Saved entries
···

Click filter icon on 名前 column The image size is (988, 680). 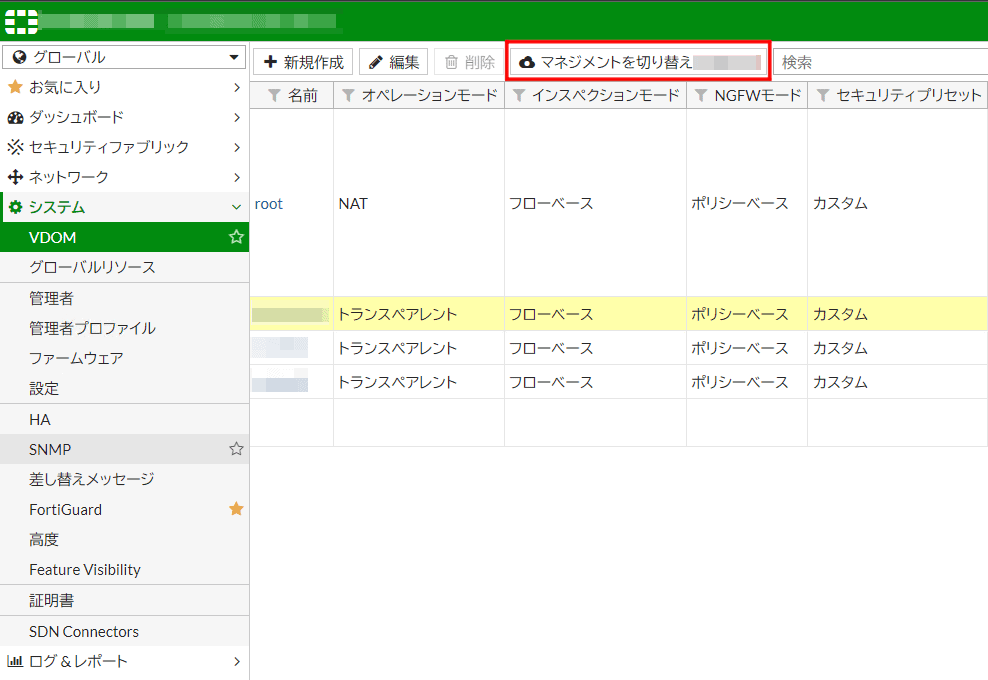(x=274, y=95)
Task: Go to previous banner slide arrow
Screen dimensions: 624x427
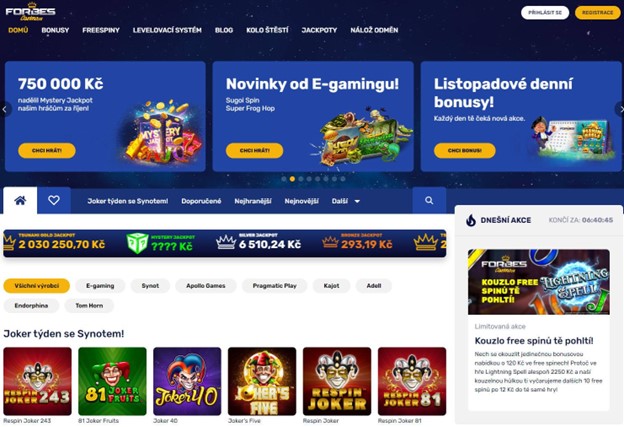Action: point(5,109)
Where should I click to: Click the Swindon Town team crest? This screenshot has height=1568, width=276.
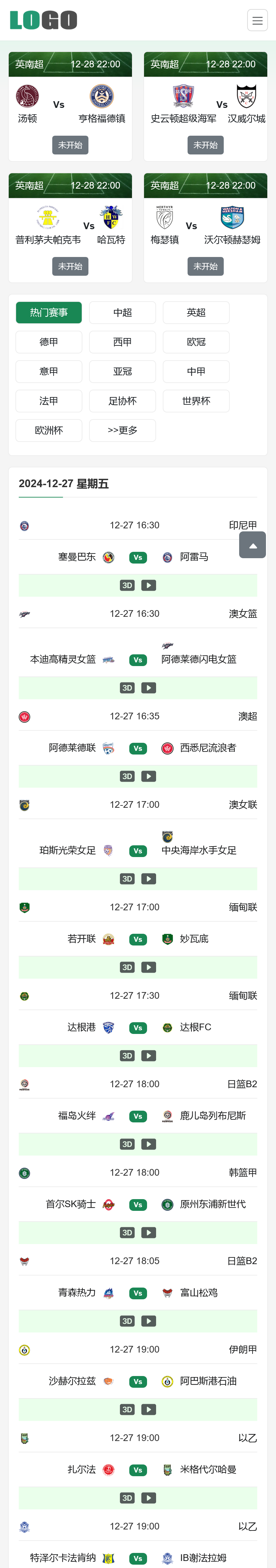[x=182, y=96]
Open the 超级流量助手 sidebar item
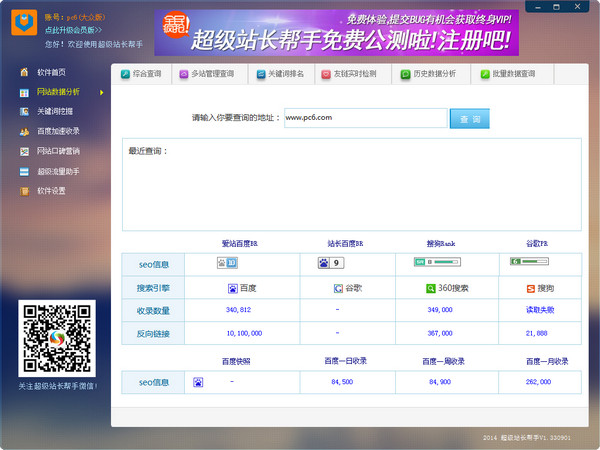The width and height of the screenshot is (600, 450). [x=24, y=171]
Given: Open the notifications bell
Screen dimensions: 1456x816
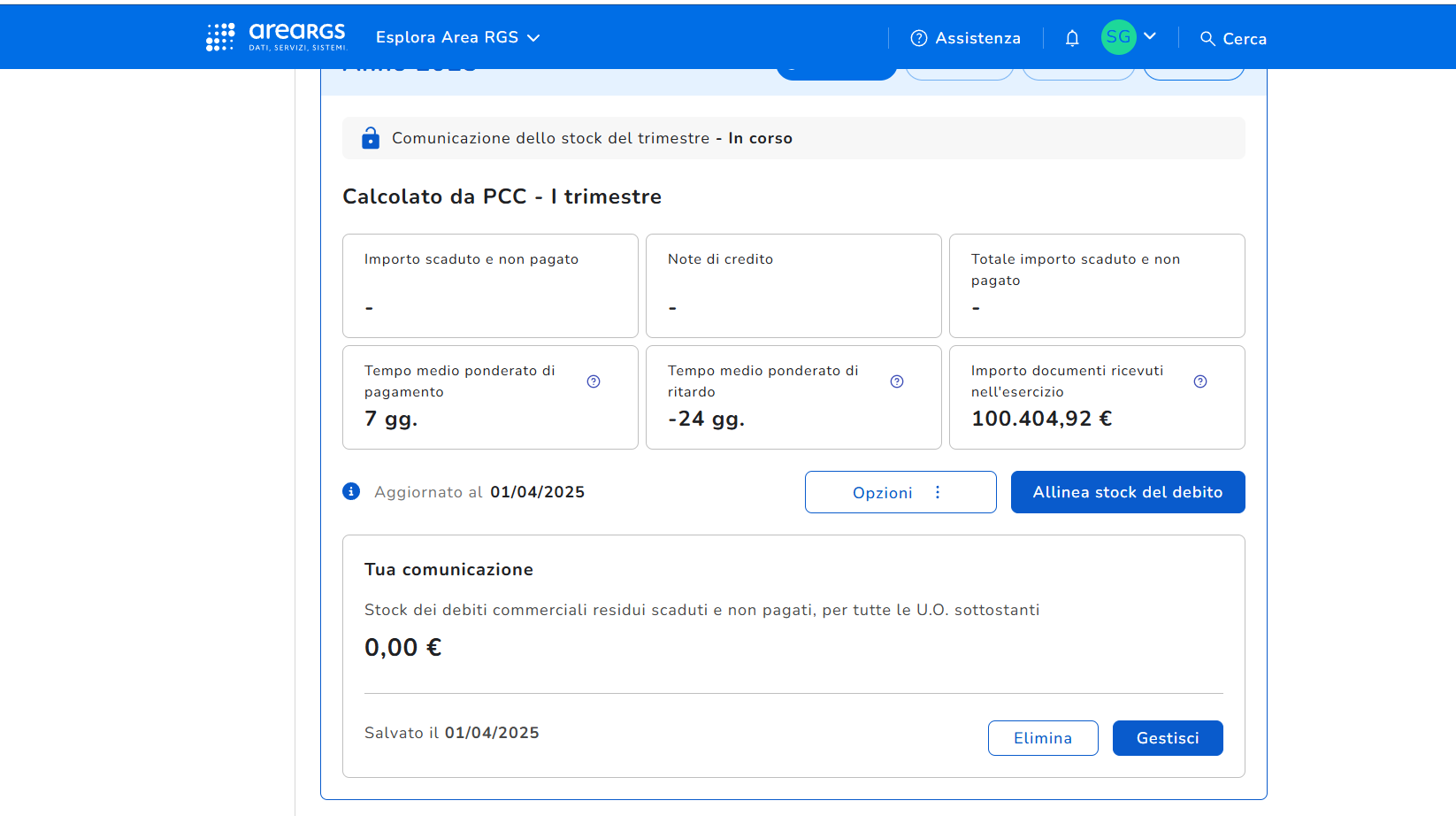Looking at the screenshot, I should [1072, 38].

···

| BRIEF |
Could you set down, exactly as written, every line from the one with "Open the 超级流量助手 sidebar item" to the end of the data, both ends included? Leave out the pictures.

| SOLUTION TO THE PROBLEM |
Open the 超级流量助手 sidebar item
The width and height of the screenshot is (600, 450). [x=24, y=171]
Given: Open the notifications bell
Screen dimensions: 1456x816
Looking at the screenshot, I should [1072, 38].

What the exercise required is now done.